● **Extracted records**
= Beginning of Section =

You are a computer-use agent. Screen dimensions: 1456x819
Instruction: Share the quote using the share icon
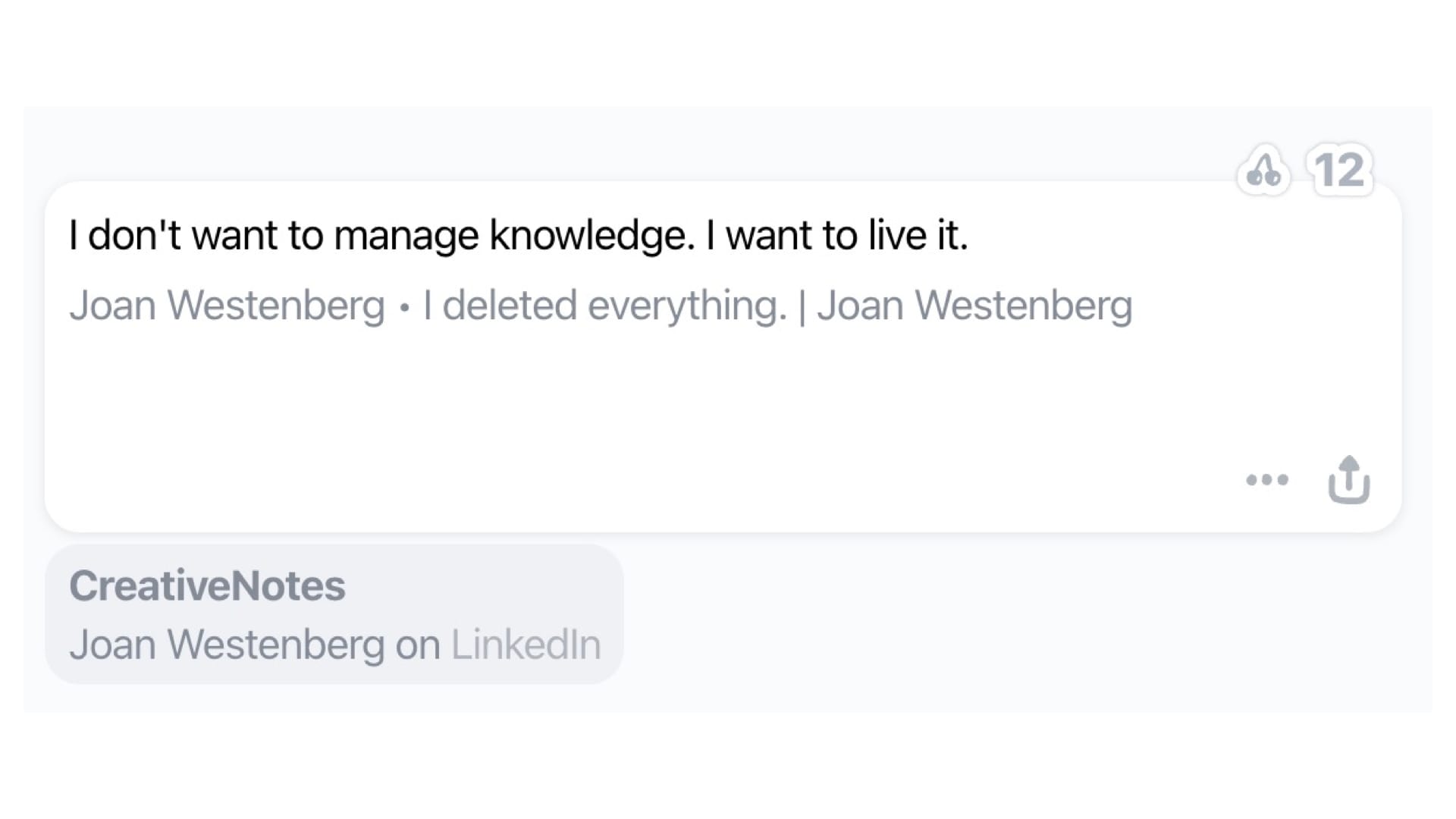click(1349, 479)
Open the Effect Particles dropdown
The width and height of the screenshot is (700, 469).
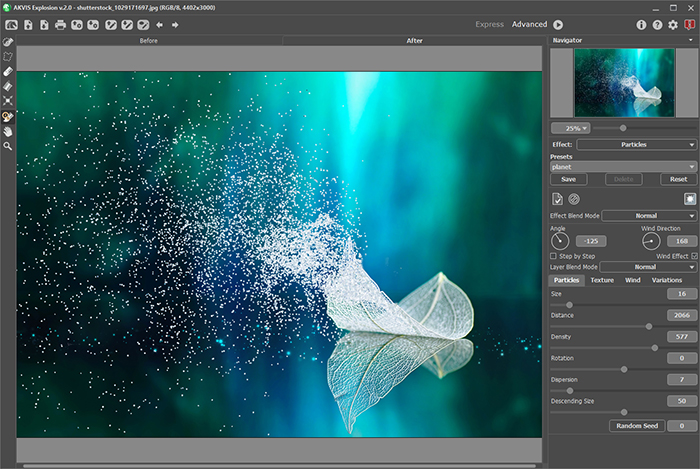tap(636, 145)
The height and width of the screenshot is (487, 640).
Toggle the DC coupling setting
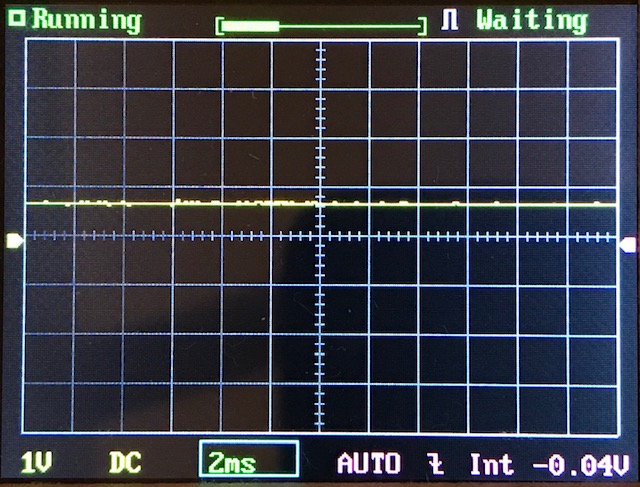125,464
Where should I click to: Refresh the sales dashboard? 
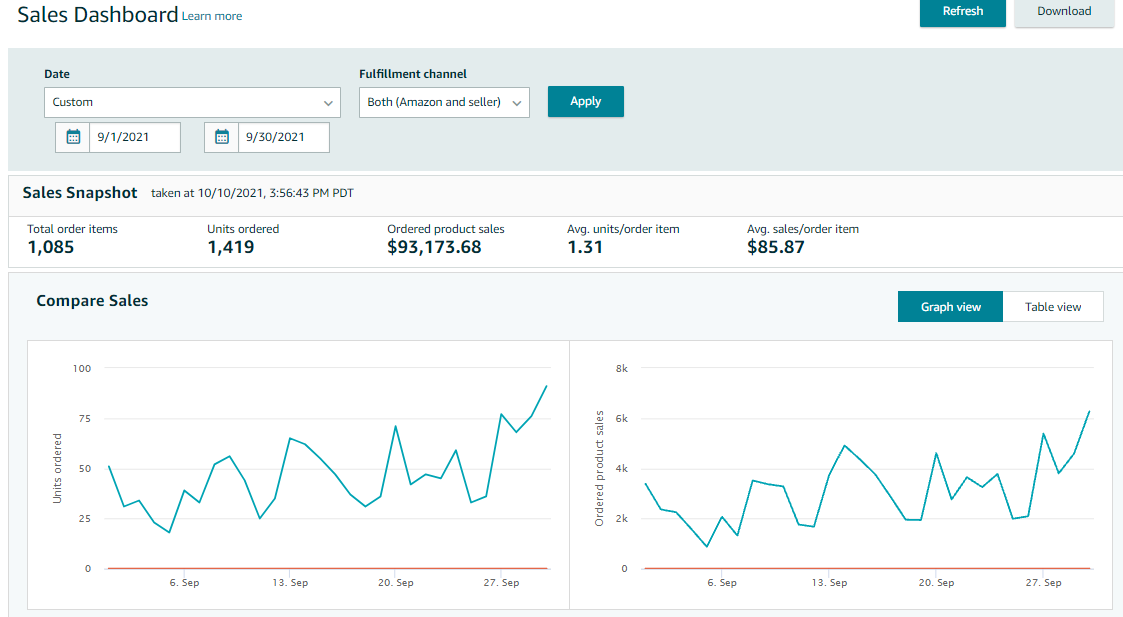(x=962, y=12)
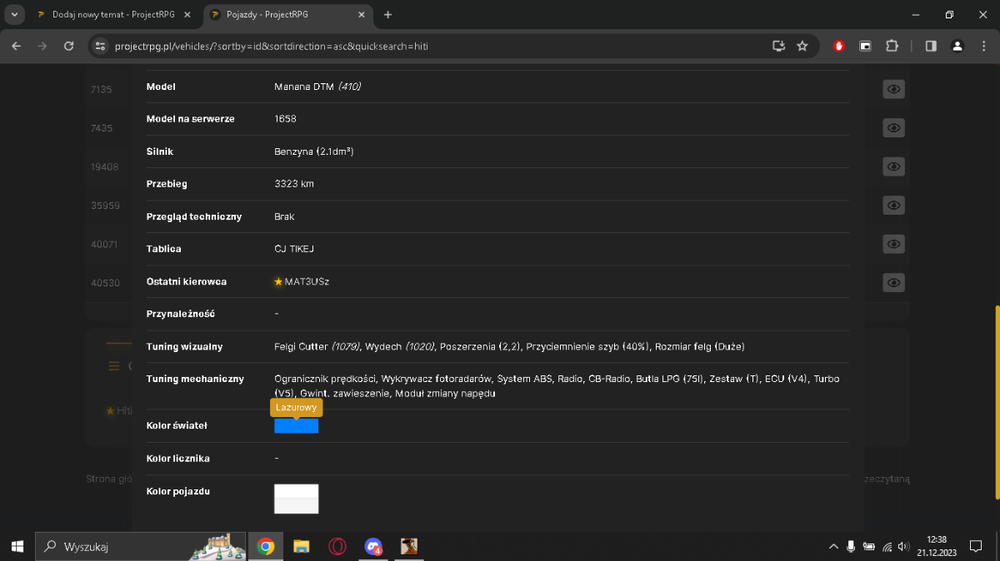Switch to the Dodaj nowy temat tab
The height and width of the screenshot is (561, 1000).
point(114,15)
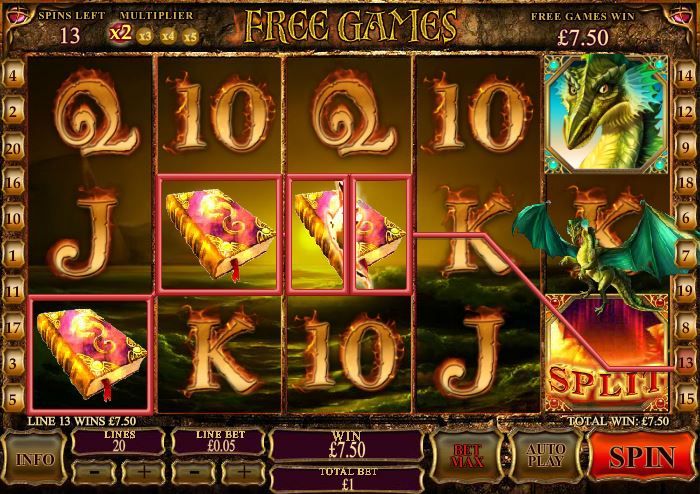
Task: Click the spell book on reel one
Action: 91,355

= End of Section =
= Beginning of Section =

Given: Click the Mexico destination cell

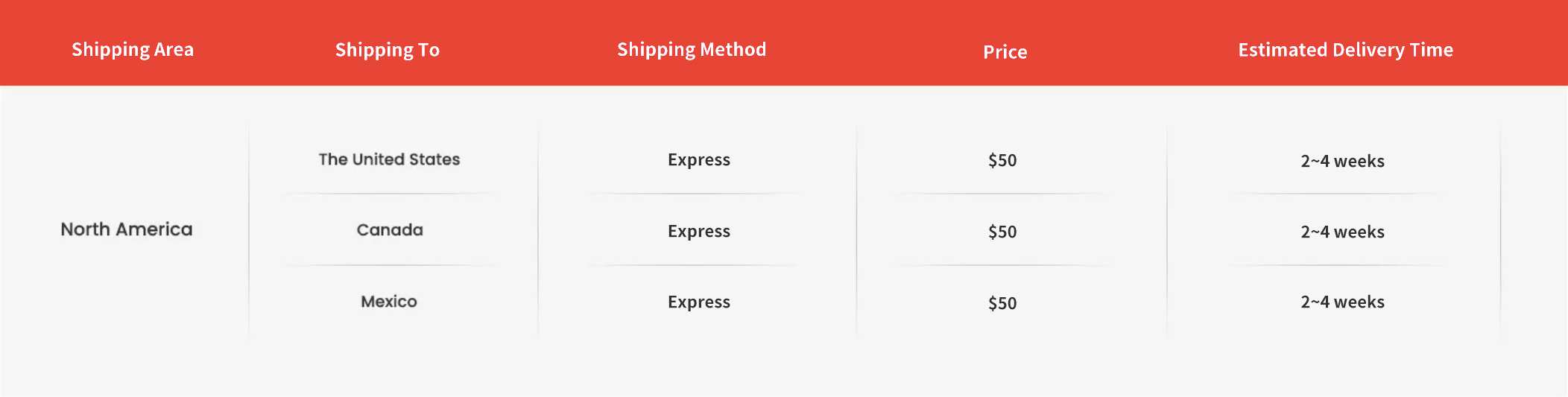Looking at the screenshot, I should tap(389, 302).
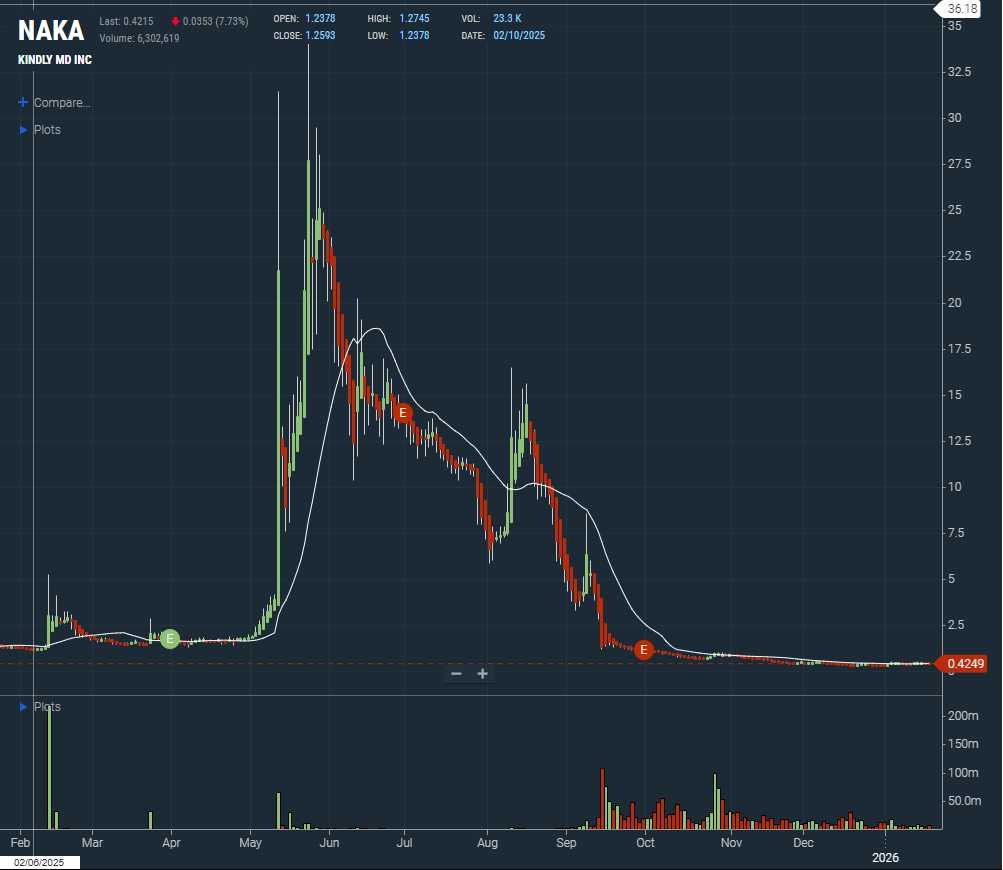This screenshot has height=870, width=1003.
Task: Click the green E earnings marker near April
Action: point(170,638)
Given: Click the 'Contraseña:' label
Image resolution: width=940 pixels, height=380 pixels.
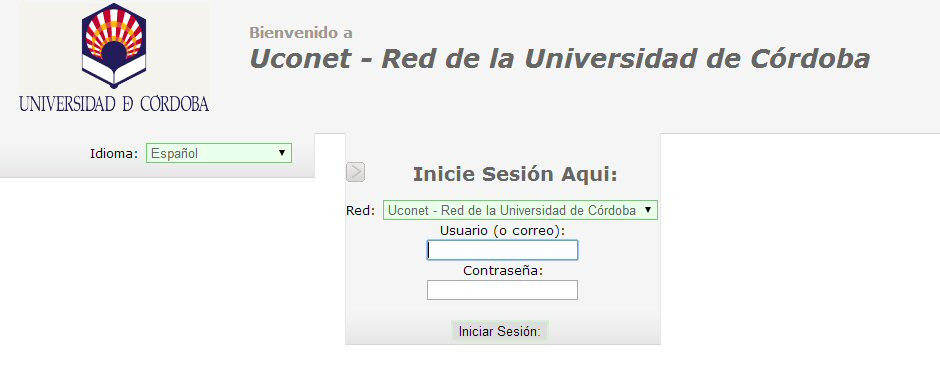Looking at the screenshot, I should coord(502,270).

= End of Section =
= Beginning of Section =

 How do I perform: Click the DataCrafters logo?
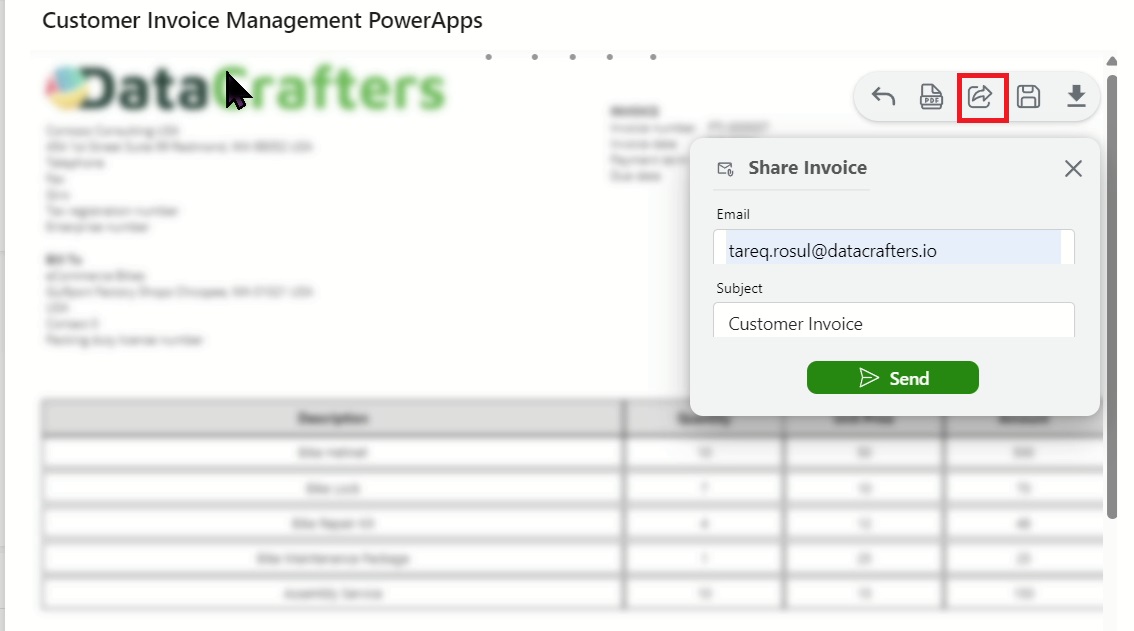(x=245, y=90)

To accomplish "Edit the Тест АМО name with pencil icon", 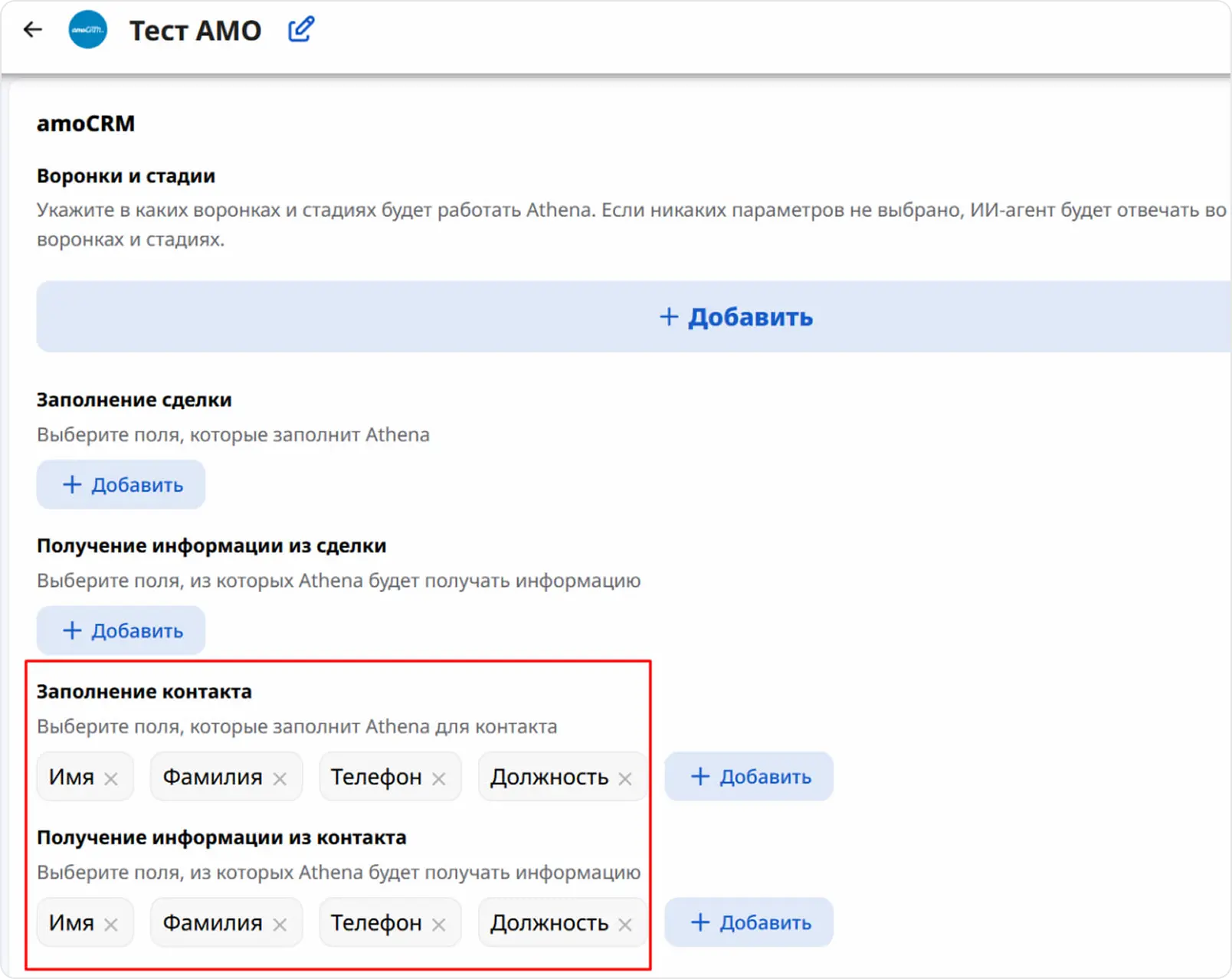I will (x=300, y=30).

= End of Section =

When you reach the line containing "You are a computer-use" in the entries above, begin restating word for word, and stop once the line containing "The height and width of the screenshot is (487, 640)." has been given. Omit the pictures.

You are a computer-use agent. Screen dimensions: 1456x819
Instruction: Share the quote using the share icon
click(1349, 479)
Open the Effect Particles dropdown
The width and height of the screenshot is (700, 469).
tap(636, 145)
The height and width of the screenshot is (487, 640).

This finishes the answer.